Wczoraj wróciłam do jego "Gabriela", ale stanęłam na scenie pożegnania z Amitiel przed
decydującym pojedynkiem... gdy usłyszałam jego smutną, ale jednocześnie spokojną kwestię:
"Dzisiaj widzę Cię po raz ostatni. Nie chcę by tak było... (...) Żegnaj"...
nowe znaczenie tych słów, po śmierci Andy'ego, uderzyło we mnie bardziej niż się
spodziewałam... po moich policzkach popłynęły łzy żalu za tym zupełnie obcym mi człowiekiem.

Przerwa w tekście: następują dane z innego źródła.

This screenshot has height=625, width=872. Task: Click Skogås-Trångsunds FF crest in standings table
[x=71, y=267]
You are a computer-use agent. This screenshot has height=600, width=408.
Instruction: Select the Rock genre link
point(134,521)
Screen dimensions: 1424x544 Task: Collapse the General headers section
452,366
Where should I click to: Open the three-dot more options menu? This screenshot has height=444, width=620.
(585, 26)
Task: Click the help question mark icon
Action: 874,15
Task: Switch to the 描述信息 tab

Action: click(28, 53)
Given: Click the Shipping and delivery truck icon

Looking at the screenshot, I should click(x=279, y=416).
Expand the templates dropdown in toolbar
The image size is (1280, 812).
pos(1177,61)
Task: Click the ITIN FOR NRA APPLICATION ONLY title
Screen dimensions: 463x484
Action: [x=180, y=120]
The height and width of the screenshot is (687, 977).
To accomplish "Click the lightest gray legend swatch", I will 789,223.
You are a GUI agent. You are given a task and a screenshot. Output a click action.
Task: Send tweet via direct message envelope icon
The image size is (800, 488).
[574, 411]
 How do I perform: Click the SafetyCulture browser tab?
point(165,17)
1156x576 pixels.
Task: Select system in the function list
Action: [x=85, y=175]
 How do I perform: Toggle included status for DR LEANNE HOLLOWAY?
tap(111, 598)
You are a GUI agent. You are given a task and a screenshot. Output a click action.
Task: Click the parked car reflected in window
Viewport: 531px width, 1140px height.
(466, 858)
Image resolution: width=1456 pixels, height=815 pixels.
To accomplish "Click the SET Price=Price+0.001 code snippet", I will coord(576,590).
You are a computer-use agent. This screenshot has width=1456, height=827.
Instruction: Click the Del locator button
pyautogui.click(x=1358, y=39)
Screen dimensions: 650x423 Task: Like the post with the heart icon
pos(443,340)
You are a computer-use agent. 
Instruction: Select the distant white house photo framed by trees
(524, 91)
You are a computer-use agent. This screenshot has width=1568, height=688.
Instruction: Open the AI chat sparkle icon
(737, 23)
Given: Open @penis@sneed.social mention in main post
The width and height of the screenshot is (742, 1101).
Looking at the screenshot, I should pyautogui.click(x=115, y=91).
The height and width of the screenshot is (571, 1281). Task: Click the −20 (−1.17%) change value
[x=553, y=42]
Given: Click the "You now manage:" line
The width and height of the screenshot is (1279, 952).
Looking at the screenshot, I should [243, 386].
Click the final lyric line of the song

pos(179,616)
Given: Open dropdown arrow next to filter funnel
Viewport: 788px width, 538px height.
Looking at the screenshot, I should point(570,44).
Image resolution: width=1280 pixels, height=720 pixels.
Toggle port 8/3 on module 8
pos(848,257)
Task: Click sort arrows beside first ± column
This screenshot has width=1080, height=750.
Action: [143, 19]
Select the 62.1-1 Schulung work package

Dziś wrócę do "Gabriela" i chociaż w ten sposób uczczę Andy'ego i oddam mu należny
szacunek. Może ktoś chce się przyłączyć i poświęci dziś 2 godzinki na "Gabriela" lub
"Spartacusa"? Specjalnie dla Andy'ego...
Śpij spokojnie Andy [*] [*] [*]
Nie tylko tobie poleciały łzy..Ja dla Andiego obejrzałem z tysiąc razy Spartacusa.[*] Uwielbiałem ciebie Andy ;( [*].